Smith was fired following an April 2002 incident involving the use of force on an inmate in a restraint chair who spit in the face of a correctional officer. She was reinstated in 2003 by the Civil Service Commission, which determined Smith did not make false statements about the incident, as investigator Randall Walker charged.

The suit claims that since 2002, "managers and command staff .. . have engaged in a pattern and practice of treating Smith differently than similarly situated non-sworn male officers of the department on the basis of her sex."

As an example, the suit says Walker was not disciplined or fired after it was determined he had failed to disclose a past misdemeanor arrest - a terminable offense.

The suit also says supervisors to whom Smith and Ferrara reported the discrimination, including the sheriff himself, did not document, investigate or correct the problems, as required by department policy.

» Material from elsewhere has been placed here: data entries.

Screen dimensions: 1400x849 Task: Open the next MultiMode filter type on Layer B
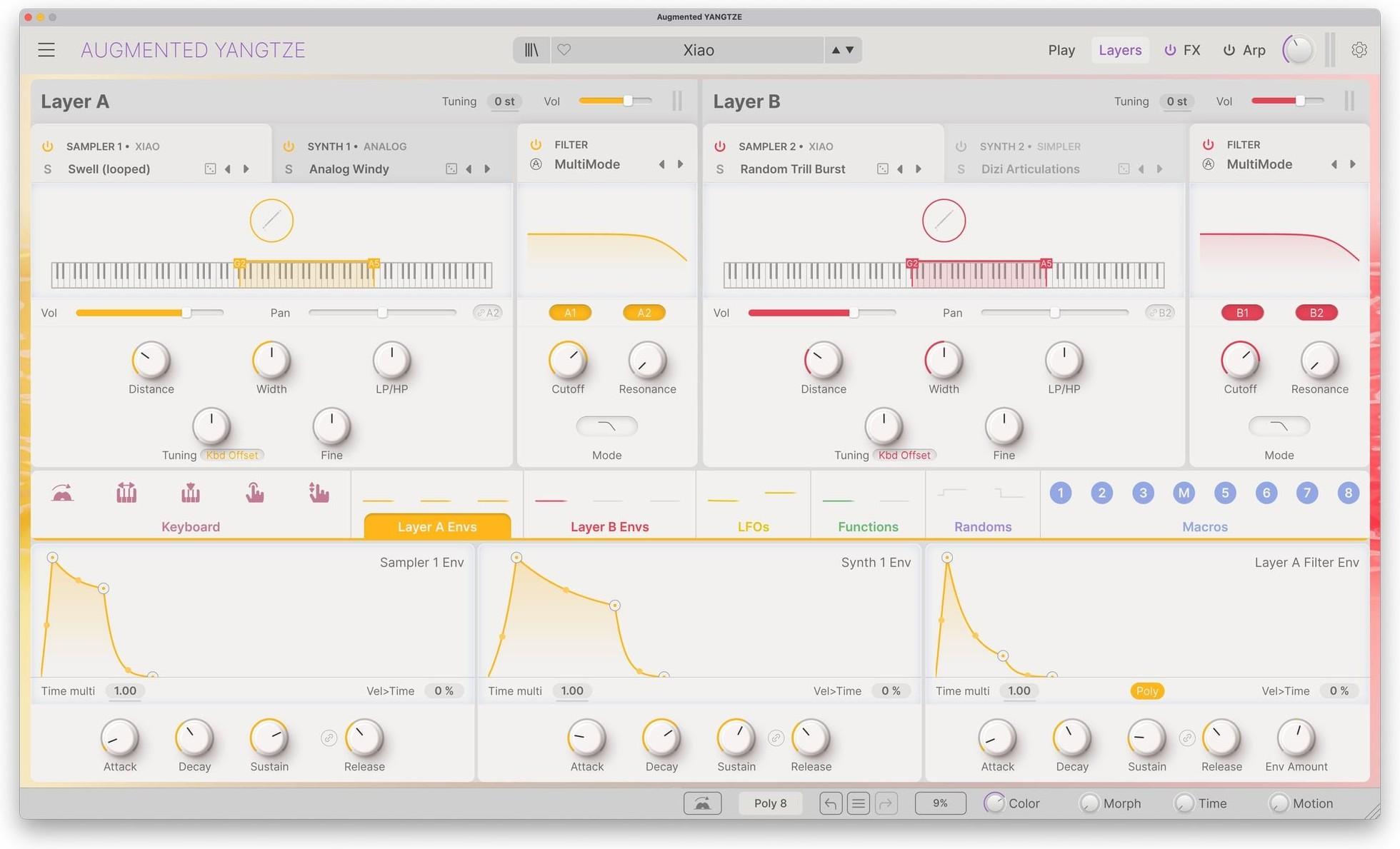pos(1354,164)
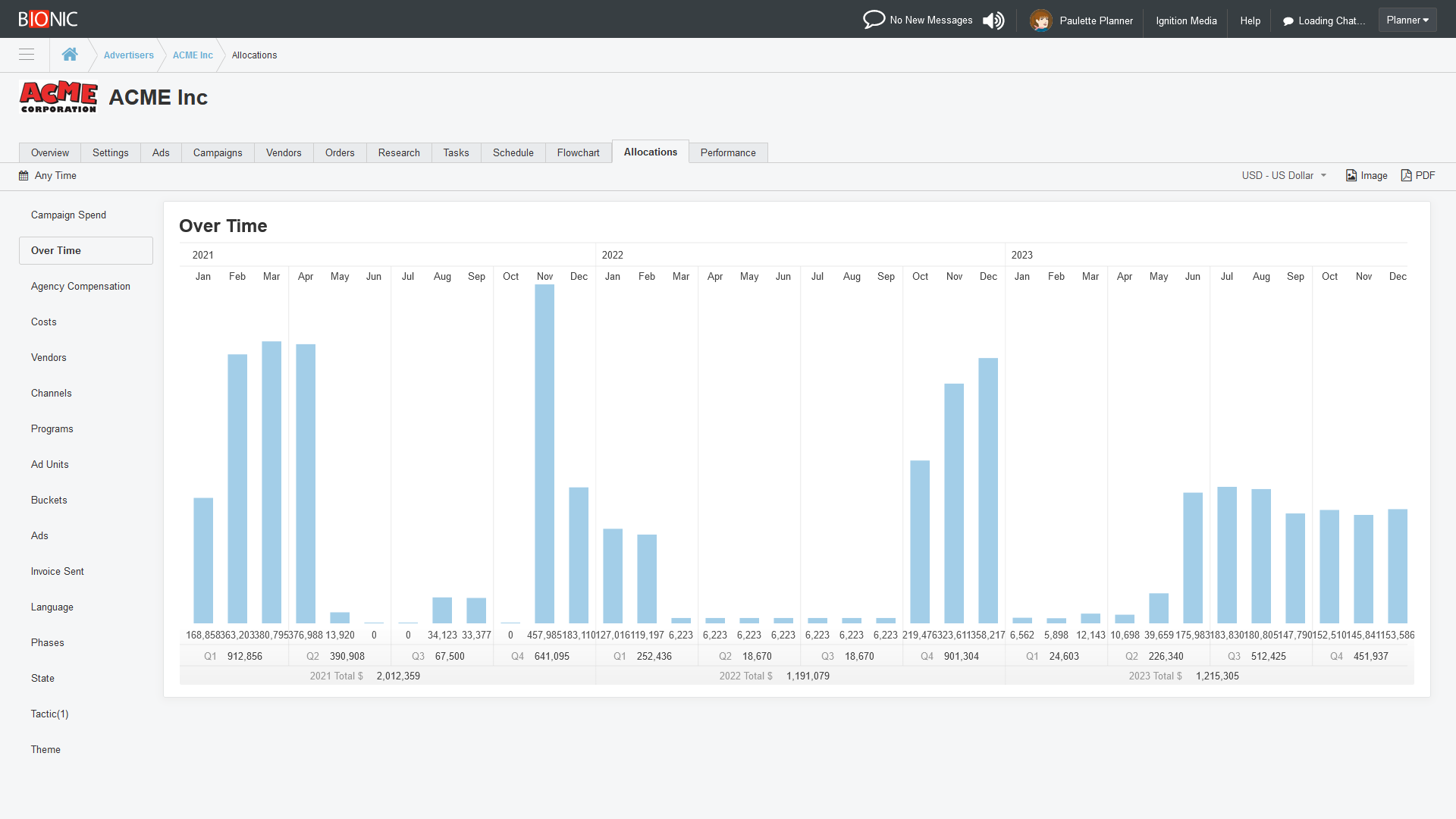Open ACME Inc from the breadcrumb
Viewport: 1456px width, 819px height.
192,55
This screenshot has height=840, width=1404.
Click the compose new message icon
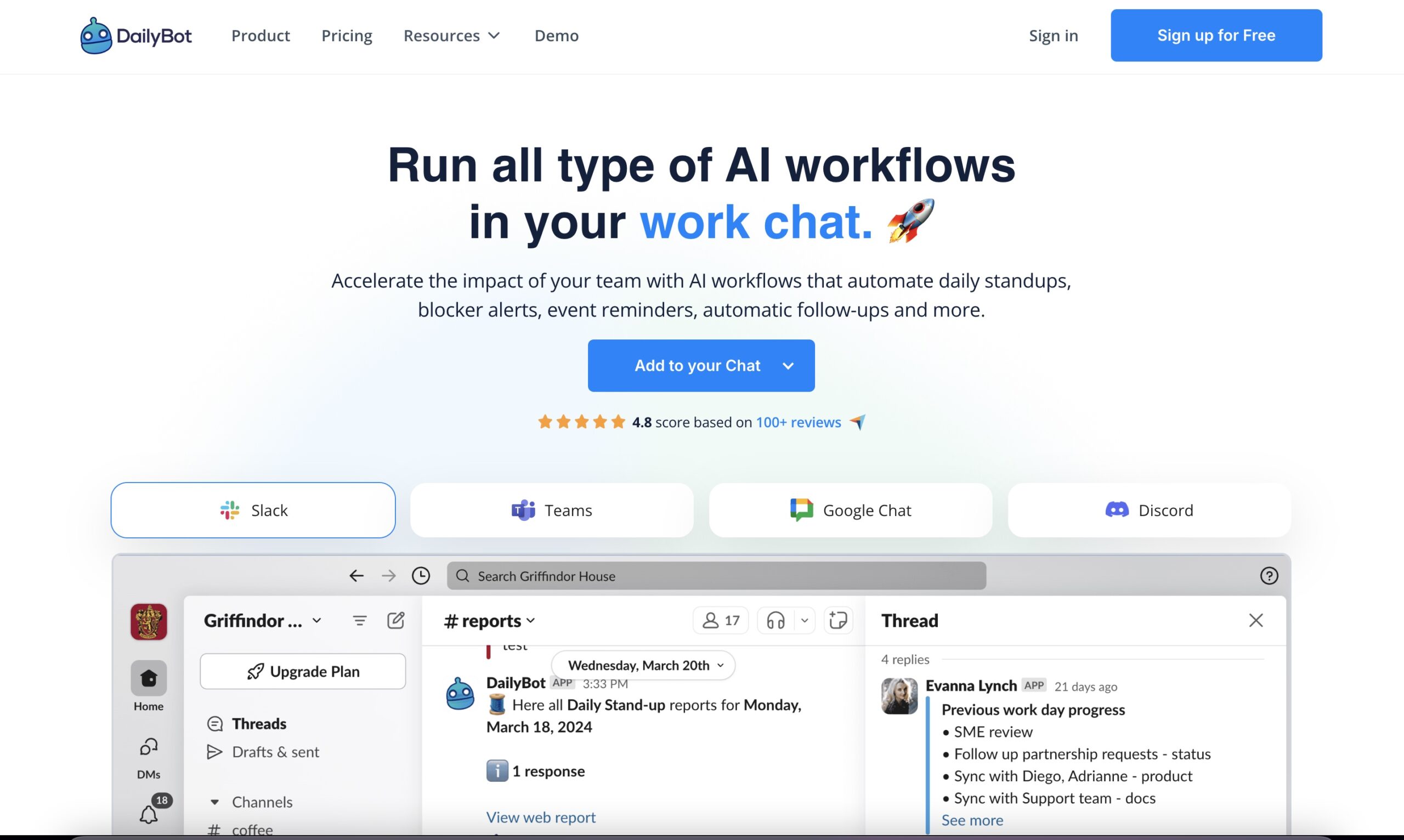[x=396, y=620]
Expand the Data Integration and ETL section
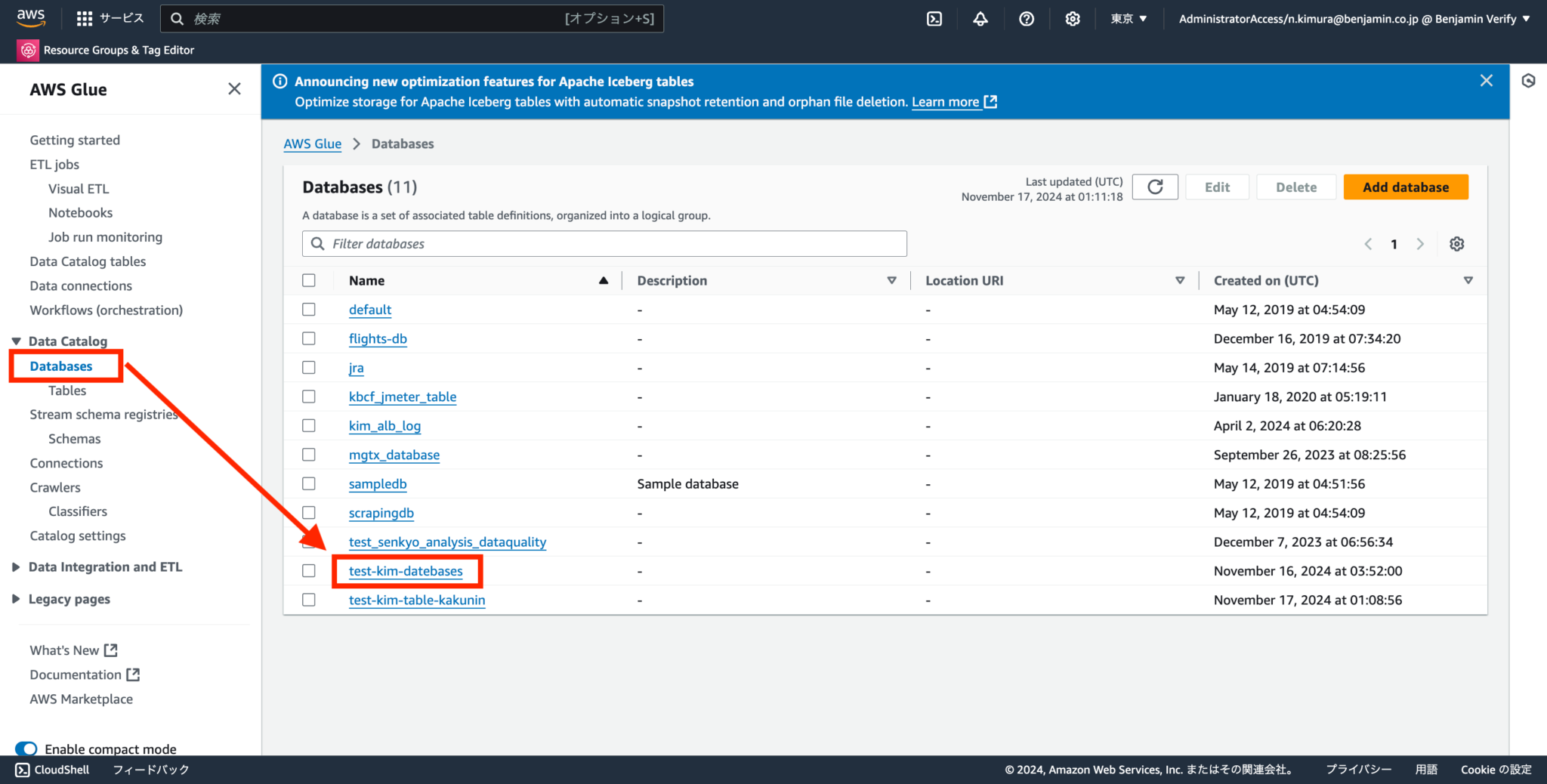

Ferrara, who was hired in 2001 as a deputy, claims numerous incidents of discrimination because of her gender and sexual orientation, and of unwanted sexual advances from co-workers and a supervisor. She said she was transferred from assignment to assignment as retaliation and that male deputies failed to back her up on calls because of her gender.

When she reported racist comments by another deputy, as required by policy, Ferrara claims her supervisor, Dave Edmonds, questioned whether she was "too sensitive" about race and told her she should "reconsider" doing police work, the suit claims. The deputy who made the offensive comments was never disciplined, she said.

Ferrara alleges she was repeatedly subject to unwanted sexual advances, including by an unnamed sergeant who kissed her twice without her permission at an off-duty social event.

After her request to march in uniform in the Santa Rosa and San Francisco Gay Pride parades was denied, Ferrara was transferred to the supervision of the sergeant who had kissed her against her will, according to the suit.

The suit alleges wrongful discharge, claiming Ferrara was compelled to resign because of the harassment and retaliatory action she faced.